É sempre interessante lê-lo, sobretudo quando expressa a sua cidadania. Mas, gostaria de perceber duas coisas: quando fala do "inimigo" em tom belicista, representado pelo engenheiro e o economista, quem é o "nós"? Porque, de facto, não vejo alta cultura em Portugal. As Universidades, onde ela deveria viver, são antros onde a filosofia (entendida, primordialmente, como actividade de questionamento e reflexão dos valores estabelecidos) perece aflitivamente - salvo raríssimos intentos. Em segundo lugar, diante disto, a "ditadura pedagógica" é uma metáfora? E se sim, representa o quê?

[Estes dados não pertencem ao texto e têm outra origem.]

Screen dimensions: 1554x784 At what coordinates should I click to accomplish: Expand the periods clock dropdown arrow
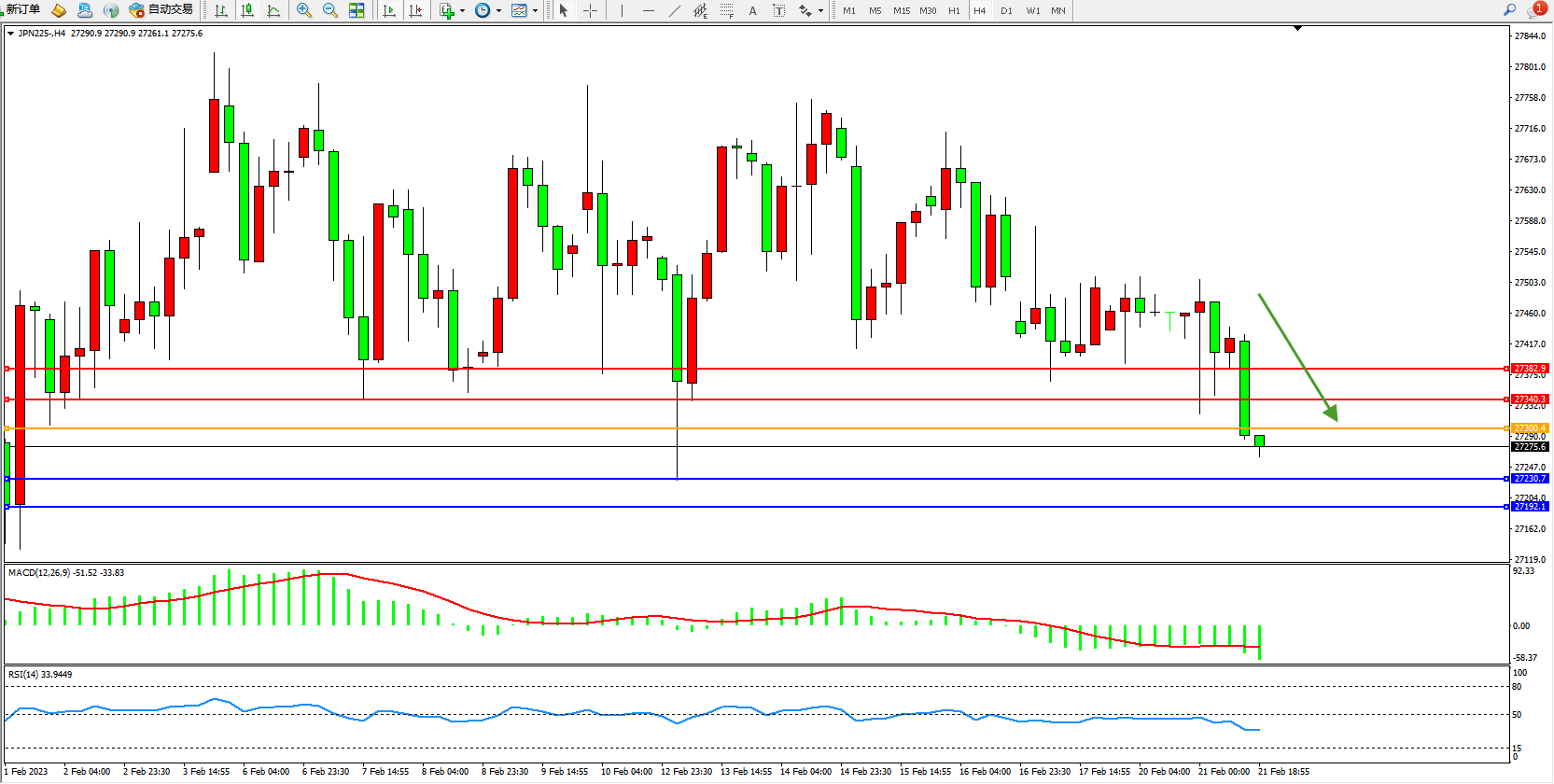[x=498, y=11]

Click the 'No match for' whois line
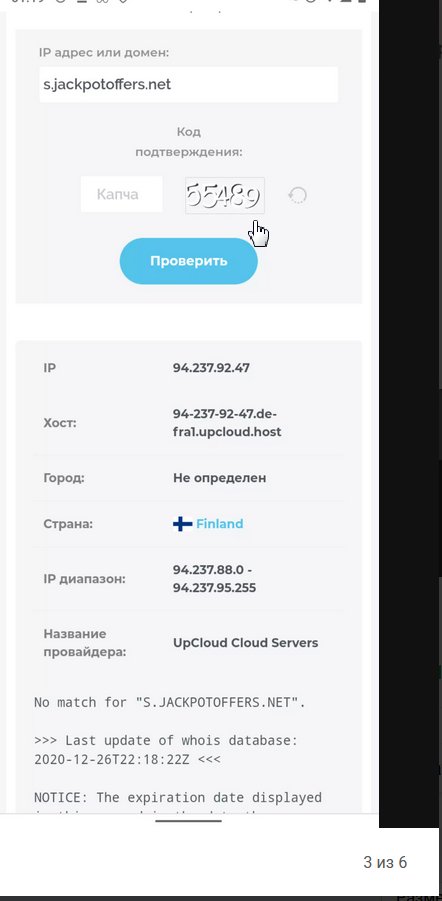pyautogui.click(x=170, y=702)
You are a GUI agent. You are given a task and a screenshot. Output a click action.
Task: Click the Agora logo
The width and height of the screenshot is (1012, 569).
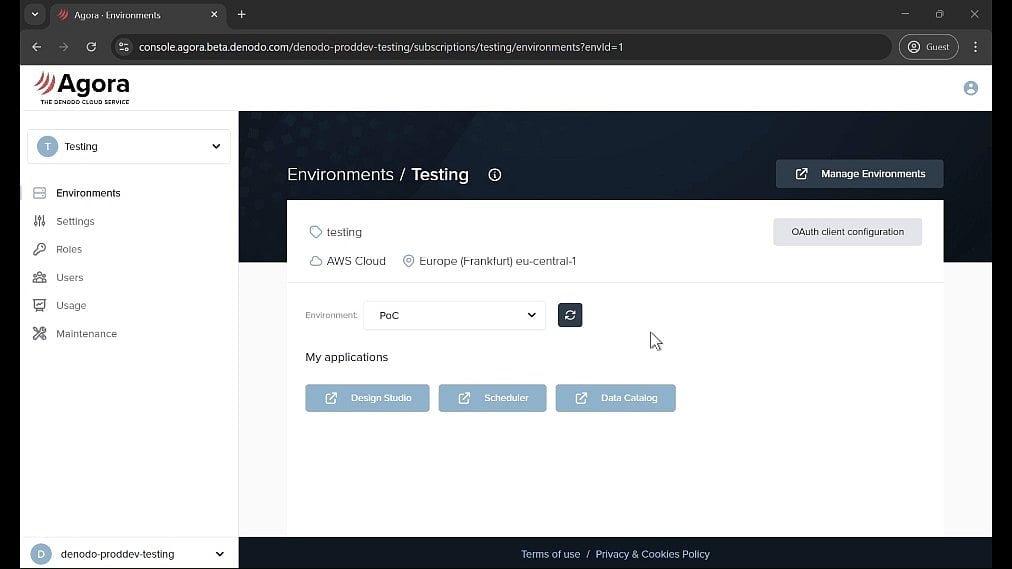click(82, 87)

J Francisco Saraiva de Sousa disse...

Infelizmente, todos sabemos que a filosofia está mal entregue ou em más mãos em Portugal. Apesar disso, a Filosofia existe e sabemos onde ela está e qual o seu papel na configuração da nossa cultura e nas suas relações com a política. É essa Filosofia que estou decidido a introduzir em Portugal. A Internet é um meio que uso para chamar a atenção para a necessidade de introduzir a Filosofia no pensamento português. Espero que as pessoas acordem e resolvam colaborar nesta tarefa.
O "nós" refere-se a "nós filósofos, cientistas ou agentes culturais e artísticos" ou aos "socialistas e sociais-democratas" ou "cidadãos portugueses" ou simplesmente "humanos". Depende do contexto em que é usado.
O engenheiro ou economicista são profissões que aqui uso para referir tipos, aqueles que nos governam, sem uma visão de futuro e sem parar para reflectir sobre os nossos destinos.
A ditadura pedagógica é mais um "desejo": se as coisas não mudarem qualitativamente, a ditadura é sempre algo que está no horizonte, como sucedeu no Chile. Contudo, a "ditadura" pedagógica não é incompatível com a democracia; pelo contrário, visa salvaguardá-la.

J Francisco Saraiva de Sousa disse...

A teoria crítica que protagonizo em Portugal e em Língua Portuguesa carece de agentes sociais capazes de levar a cabo a sua missão histórica. Daí o "nós"..., na esperança de «seduzir» as pessoas, levando-as a assumir a sua responsabilidade na governação dos nossos destinos.